Discussions about the housing program began in 2019 when Santa Monica officials were deciding how to commemorate the city’s historic Black communities during the construction of an athletic field in what was once Belmar Triangle. A walking path around the field now features photos of Santa Monica’s early Black families and signs describe how the freeway and urban renewal projects destroyed neighborhoods.

Ultimately, the City Council decided to give families that were forced out preferential treatment on its waitlist for low-income apartments.

To qualify, residents must prove that they or their families were displaced and meet income requirements, generally earning no more than $66,250 for a single person or $94,600 for a family of four. They would get apartments with rents now restricted at $1,891 a month for a one-bedroom through $2,896 for a four-bedroom — amounts far less than what you could find on the open market.

But in a sign of how hard affordable housing is to come by, the current waitlist extends to more than 6,000 families.
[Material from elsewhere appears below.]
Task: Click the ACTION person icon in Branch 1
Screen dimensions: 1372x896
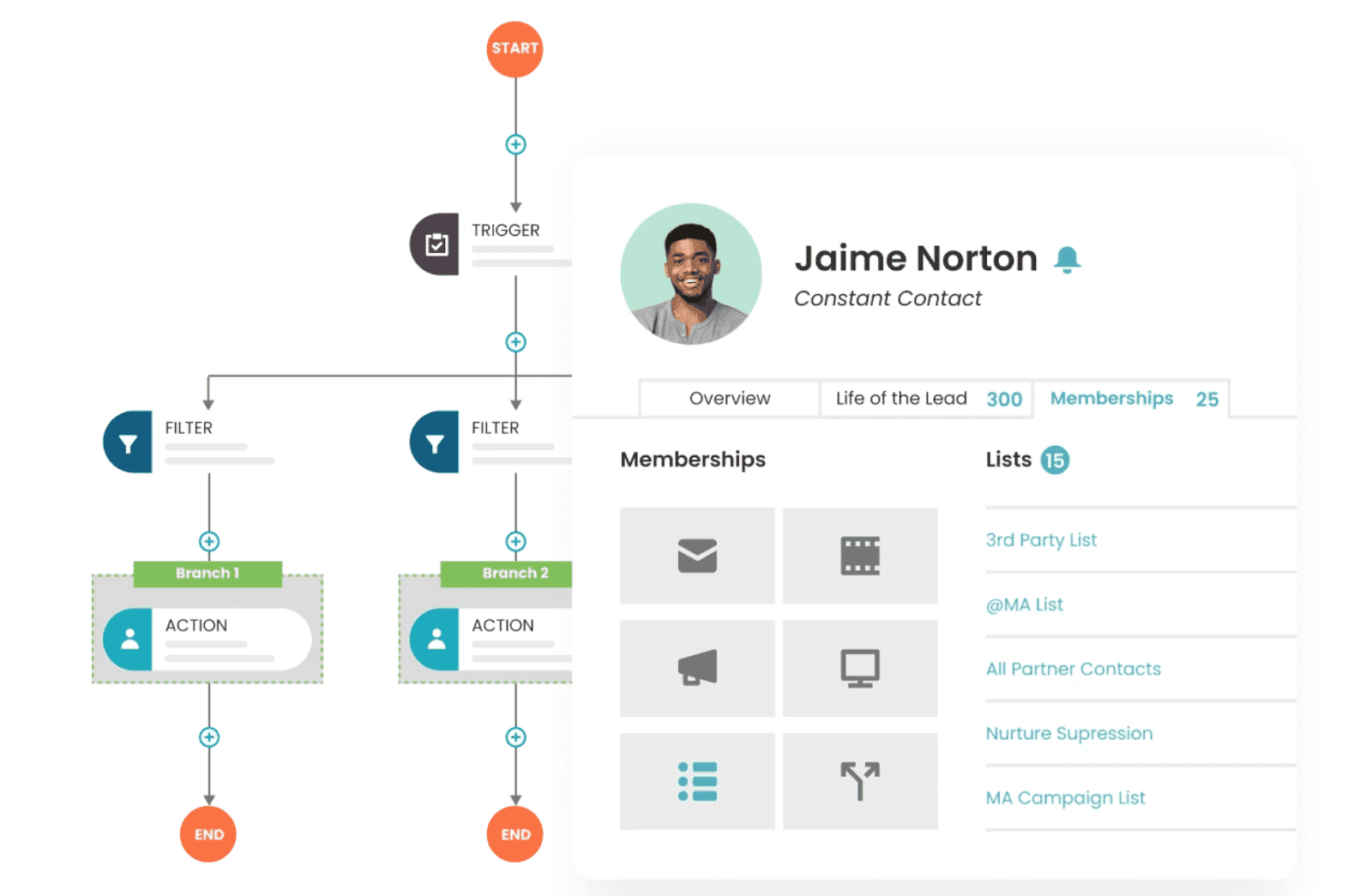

Low-income households living in Santa Monica that are evicted when their rent-controlled apartments are demolished or when other actions cause immediate displacement will have the first option to receive housing.

Nevertheless, city officials are confident that the program will provide opportunities for dozens of families displaced by the construction of the 10 Freeway or the Civic Auditorium to find homes.

Monroe could be one of them.

When the freeway took her grandparents’ duplex, they moved to another property they owned in Santa Monica.

On that land, Monroe’s grandfather designed a two-story house with five apartments in the back. For years, the family centered its life there, and it remained Monroe’s base for holidays and summers even after she and her parents moved to Mississippi when she was 10.

Photos of Nichelle Monroe's family

Photos of Nichelle Monroe’s family members are on placards in a park dedicated to the first Black residents in Santa Monica at the turn of the last century.

(Jason Armond / Los Angeles Times)

Monroe returned to attend Santa Monica College, where she now works, and lived in one of her grandparents’ apartments. But 15 years ago, after her grandparents’ death, a relative sold the property and Monroe’s physical link to Santa Monica was severed, even if the emotional connection never faded.

“Everywhere that I’ve been,” Monroe said, “no place compares to my beloved Santa Monica.”

Monroe said she has mixed feelings about the new housing program and the city’s other recent efforts to recognize Black history. Monroe believes the city should be making it easier for her family to actually buy a home in the community.

She’s proud photos of her grandparents and great-grandparents are featured in the new Belmar Triangle walking path.

“But what else is there?” Monroe said. “The theft is still there. The generational wealth is still gone.”